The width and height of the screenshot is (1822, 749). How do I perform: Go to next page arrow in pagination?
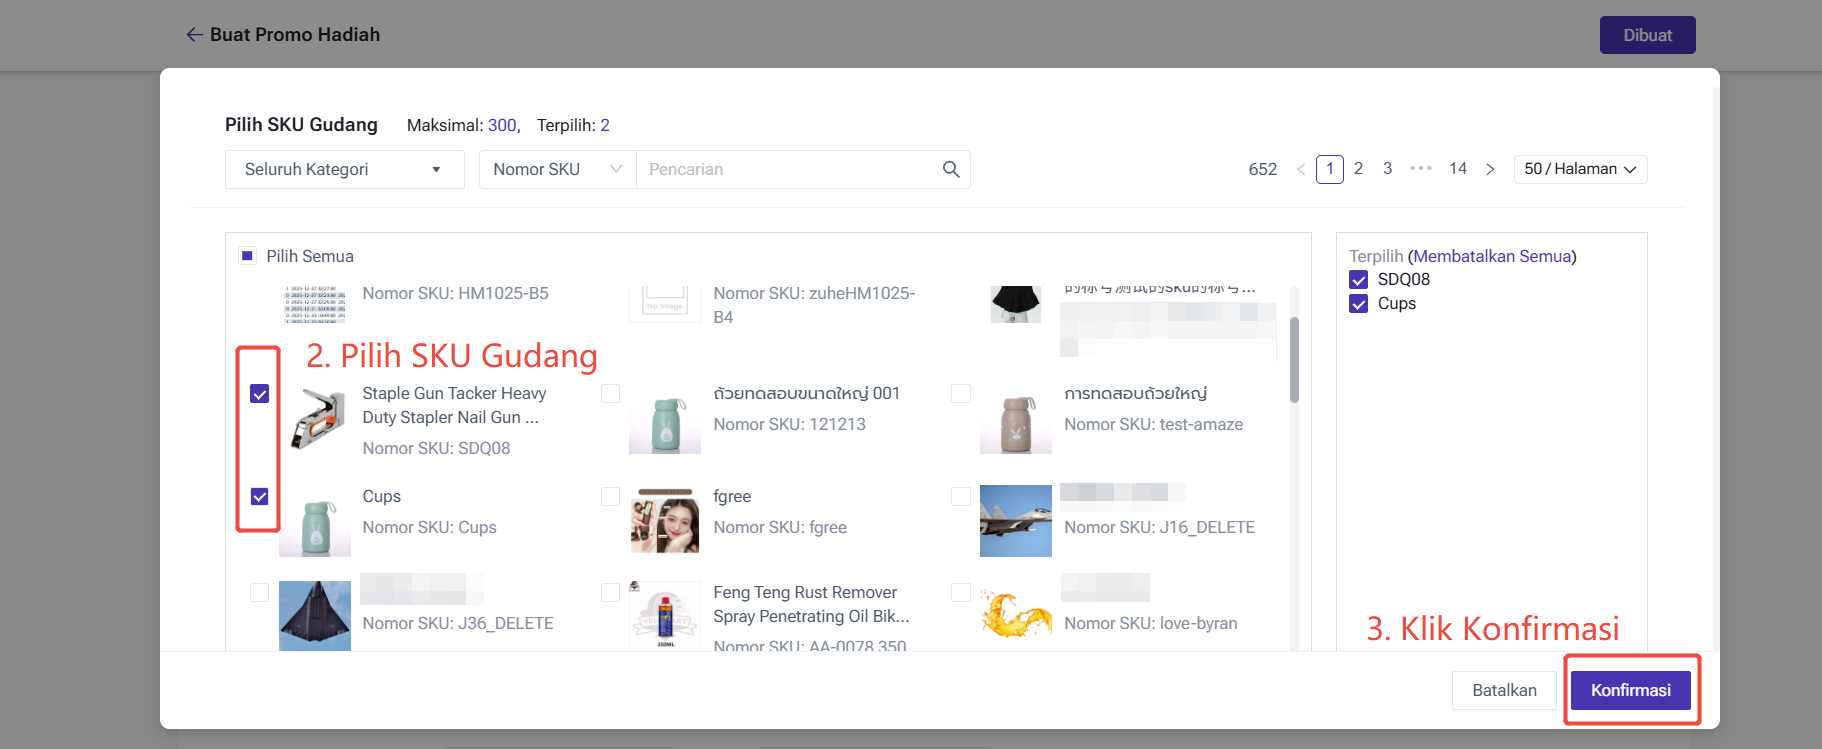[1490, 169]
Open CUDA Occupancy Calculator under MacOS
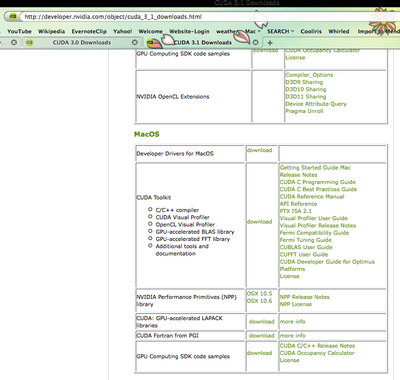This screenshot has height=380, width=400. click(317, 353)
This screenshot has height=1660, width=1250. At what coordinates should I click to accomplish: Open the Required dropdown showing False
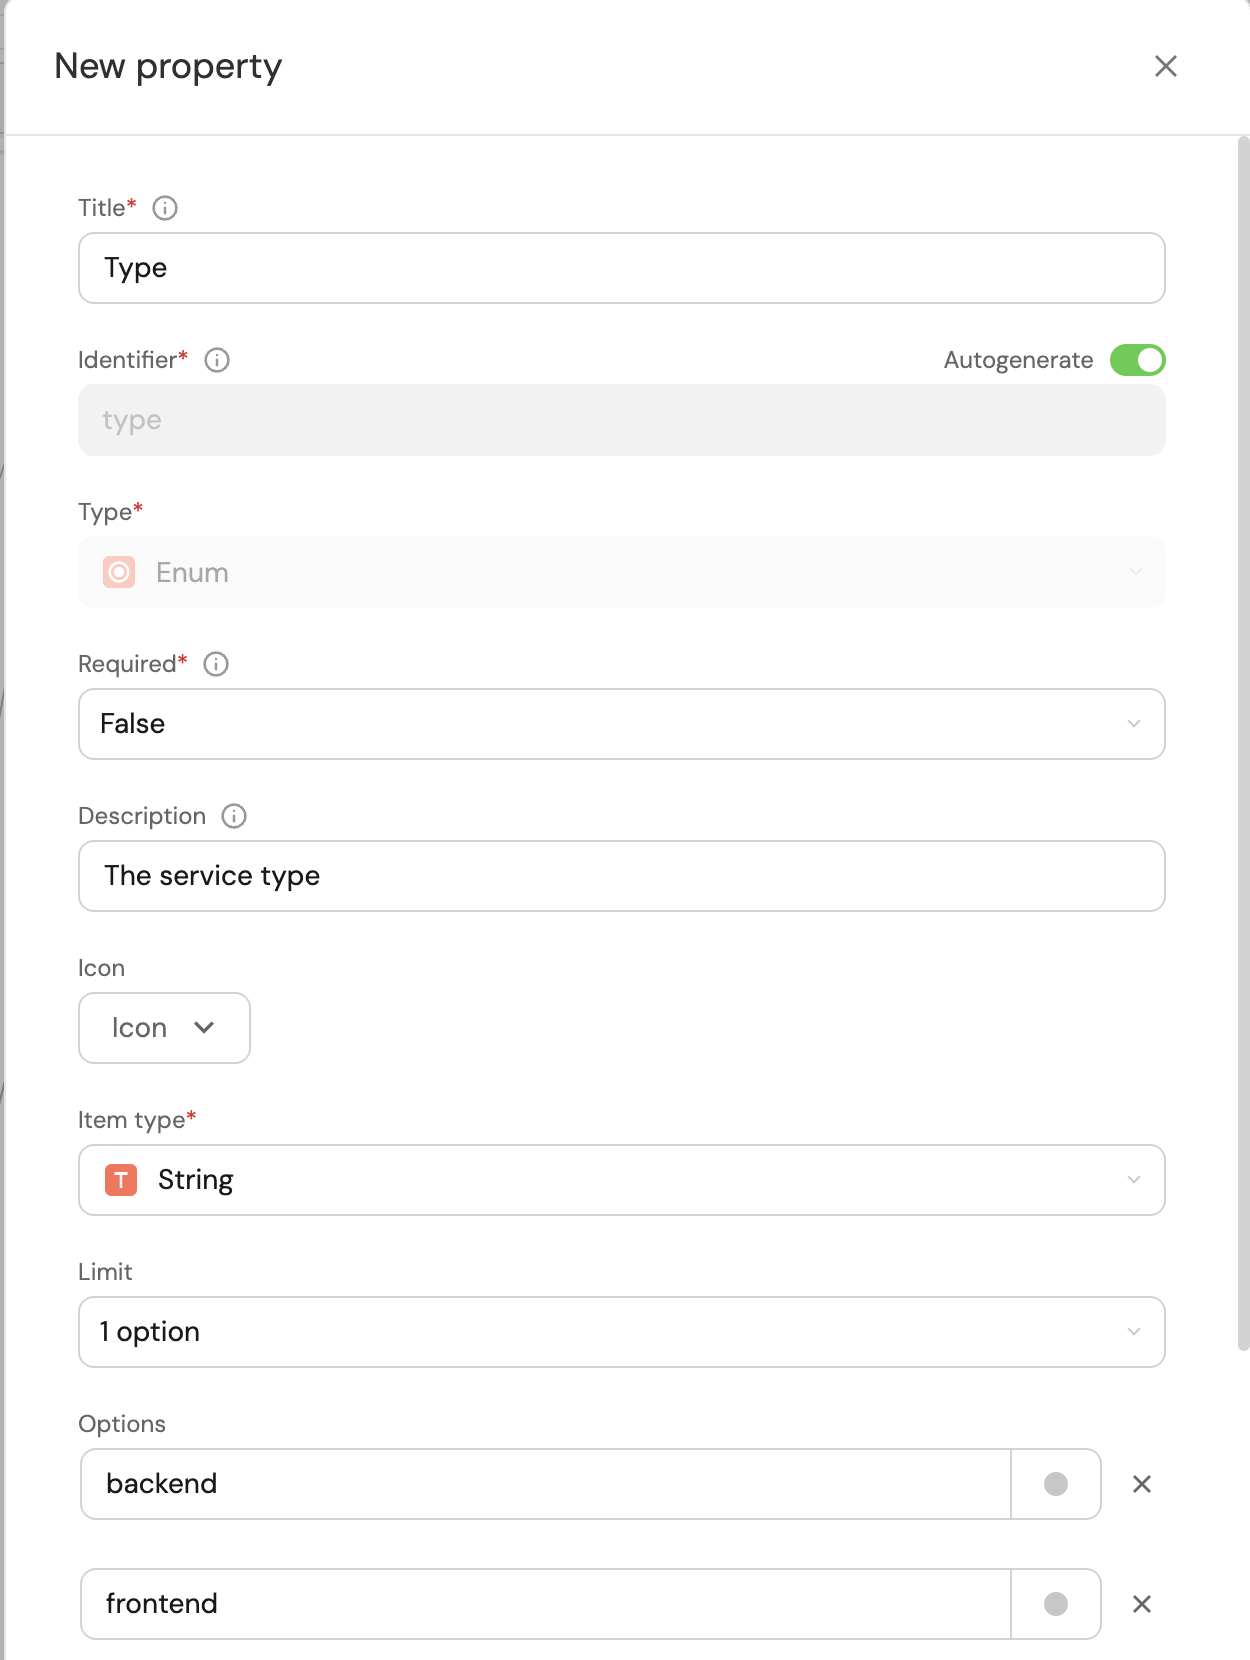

══════

— Work instructions —
All of the records above must be copied exactly, except for the pictures.

— Solution for this exercise —
The width and height of the screenshot is (1822, 749). How do I perform: Go to next page arrow in pagination?
[1490, 169]
Open CUDA Occupancy Calculator under MacOS
This screenshot has height=380, width=400. click(317, 353)
This screenshot has height=1660, width=1250. At what coordinates should I click to accomplish: Open the Required dropdown showing False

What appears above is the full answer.